Khusus untuk kota Bandung, dana Bantuan Langsung Mandiri (BLM) yang dikucurkan
tahun 2007 mencapai Rp. 8.8 milyar.
Upaya pemerintah melalui inisiatif pendanaan dan
penyusunan program seperti ini sesungguhnya mencerminkan kehendak serius
mengentaskan kemiskinan. Namun, dalam pelaksanaannya ternyata masih mengandung
kelemahan. Seperti diungkapkan oleh Gubernur Jawa Barat Danny Setiawan, upaya
selama bertahun-tahun menghabiskan dana milyaran rupiah mudah sekali
digoncangkan oleh kenaikan BBM atau fluktuasi harga sembako. Sejumlah pengamat
menilai, kegagalan tersebut dikarenakan antara lain faktor pertumbuhan jumlah
angkatan kerja yang relatif tinggi, akibat jumlah penduduk usia sekolah yang
putus sekolah dan terpaksa masuk pasar kerja, serta jumlah migran yang masuk
untuk tujuan bekerja. Padahal, di sisi lain, jumlah kesempatan kerja relatif
stagnan, karena pertumbuhan ekonomi belum cukup tinggi, laju investasi asing
belum optimal, dan iklim usaha belum kondusif..
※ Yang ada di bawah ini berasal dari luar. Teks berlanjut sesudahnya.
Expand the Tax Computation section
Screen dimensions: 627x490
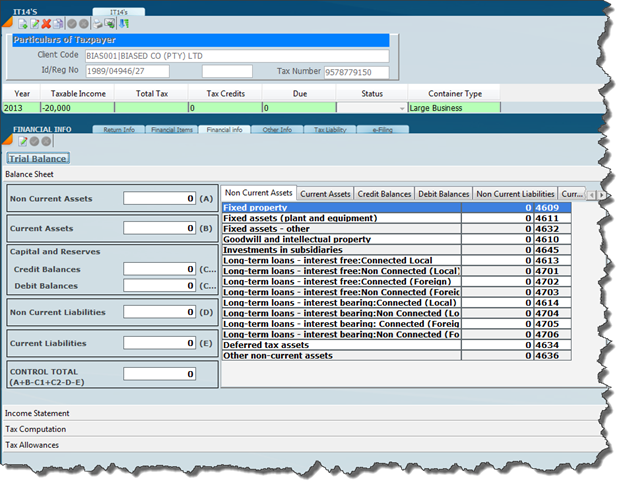37,429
Berhubung kemiskinan adalah masalah yang kompleks,
tentu penanganannya tidak bisa distrukturkan secara tersentralisir. Penanganan
kemiskinan juga menuntut kepekaan sosiokultural. Kucuran dana dan modal saja
tidak cukup, pembukaan kesempatan kerja juga belum tentu memberdayakan, malah
bisa menimbulkan ketergantungan. Tetapi, di sisi lain, penanganan kemiskinan
secara sporadis, tanpa disain atau skema penanggulangan terpadu yang jelas
indikator pencapaiannya, juga dapat menggagalkan upaya mengeluarkan orang dari
lingkaran kemiskinan. Dalam konteks inilah konsep social enterpreneurship mau
pun social enterpreneurs layak diperkenalkan, karena pendekatan ini berupaya
menanggulangi kemiskinan lewat disain atau skema pengentasan kemiskinan yang
matang, didukung oleh sosok-sosok yang kompeten.
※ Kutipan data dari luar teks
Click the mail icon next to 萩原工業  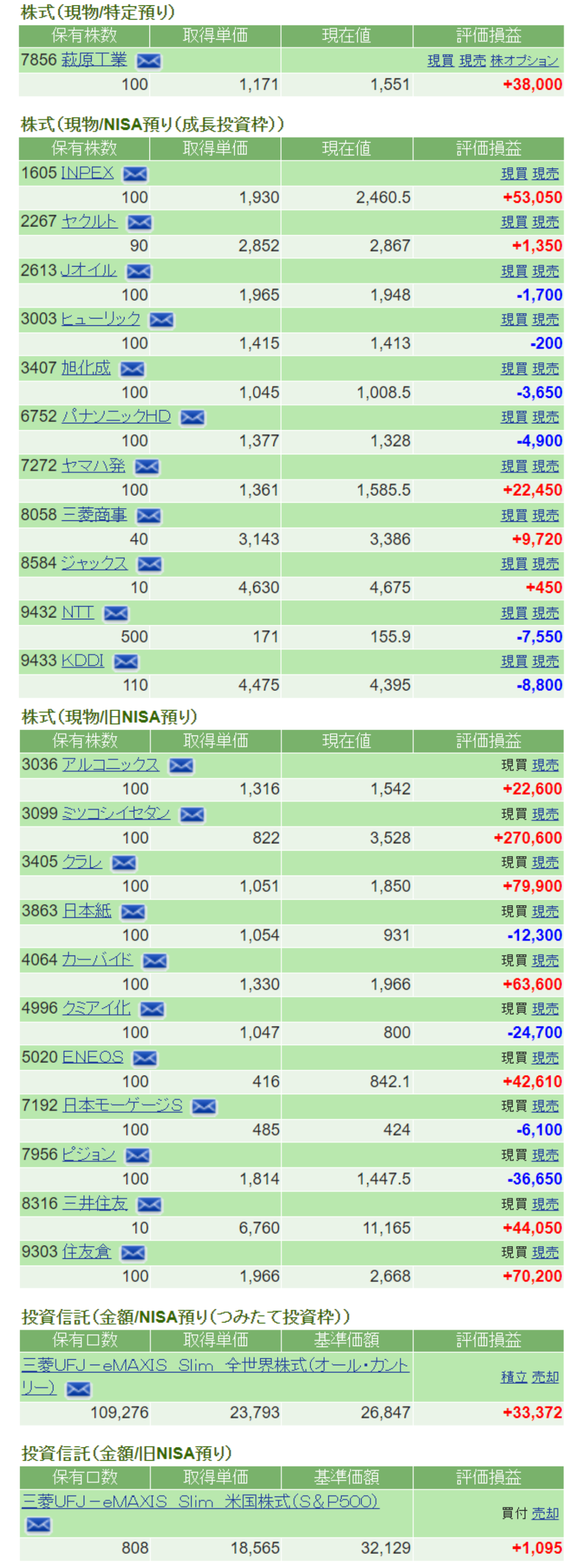click(148, 61)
2.3. Social Enterpreneurship: Sebuah
Wacana
Tri Mumpuni Wiyatno adalah orang yang selalu yakin
bahwa desa merupakan sumber kekuatan ekonomi yang belum tergarap optimal.
Banyak persoalan pembangunan akan terselesaikan, jika desa menjadi pusat-pusat
pertumbuhan baru yang mandiri. Ia mewujudkan gagasannya dengan menyebarluaskan
teknologi mikrohidro untuk membangun pembangkit listrik skala kecil ke
desa-desa. Maria Hartiningsih, seorang jurnalis cum pejuang feminis di
Indonesia melaporkan, bersama lembaganya Institut Bisnis Ekonomi Kerakyatan
(IBEKA) Tri Mumpuni turun ke desa-desa, memberi pelatihan manajemen air ramah
lingkungan kepada penduduk setempat. Rakyat desa juga kemudian dilatih
memelihara alat, menghitung energi yang disalurkan, serta biaya yang diperlukan
karena umumnya mikrohidro dikelola secara swadaya. Begitu energi listrik
dialirkan dari rumah ke rumah, berbagai kegiatan ekonomi bisa dikembangkan.
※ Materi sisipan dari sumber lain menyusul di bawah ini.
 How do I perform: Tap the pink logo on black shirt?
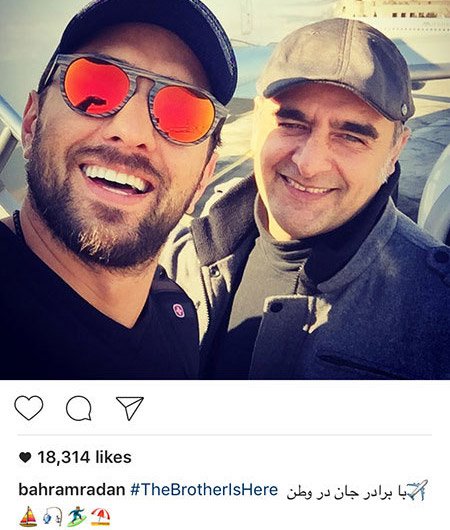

Di belahan dunia lain, tepatnya di Palmares do Sul,
Brazil Utara, Fabio Rosa bergelut dengan masalah yang sama. 25 juta penduduk
Brazil tidak punya akses pada listrik. Akibatnya, standar hidup mereka rendah.
Tak ada kulkas, lampu, apalagi komputer. Biaya penyediaan listrik untuk
mencahayai sebuah desa pada awal tahun 1980an, membubung tinggi pada angka
7.000 dollar. Ini sama artinya dengan 5 kali lipat income seorang petani miskin
selama sepuluh tahun! Fabio Rosa menjadikan Palmares sebagai model eksperimen
listrik pedesaannya yang pertama. Pada 1992, ia memutuskan mendirikan
perusahaan profit—Sistemas de Tecnologia Adequada Agroelectro (STA
Agroelectro)—dan mulai menyebarkan teknologinya ke desa-desa. Lewat skema
pembiayaan yang ekonomis, ditambah dengan pola ekonomi produktif yang
diperkenalkannya, STA berhasil melistriki tak kurang dari 800.000 rumah tangga.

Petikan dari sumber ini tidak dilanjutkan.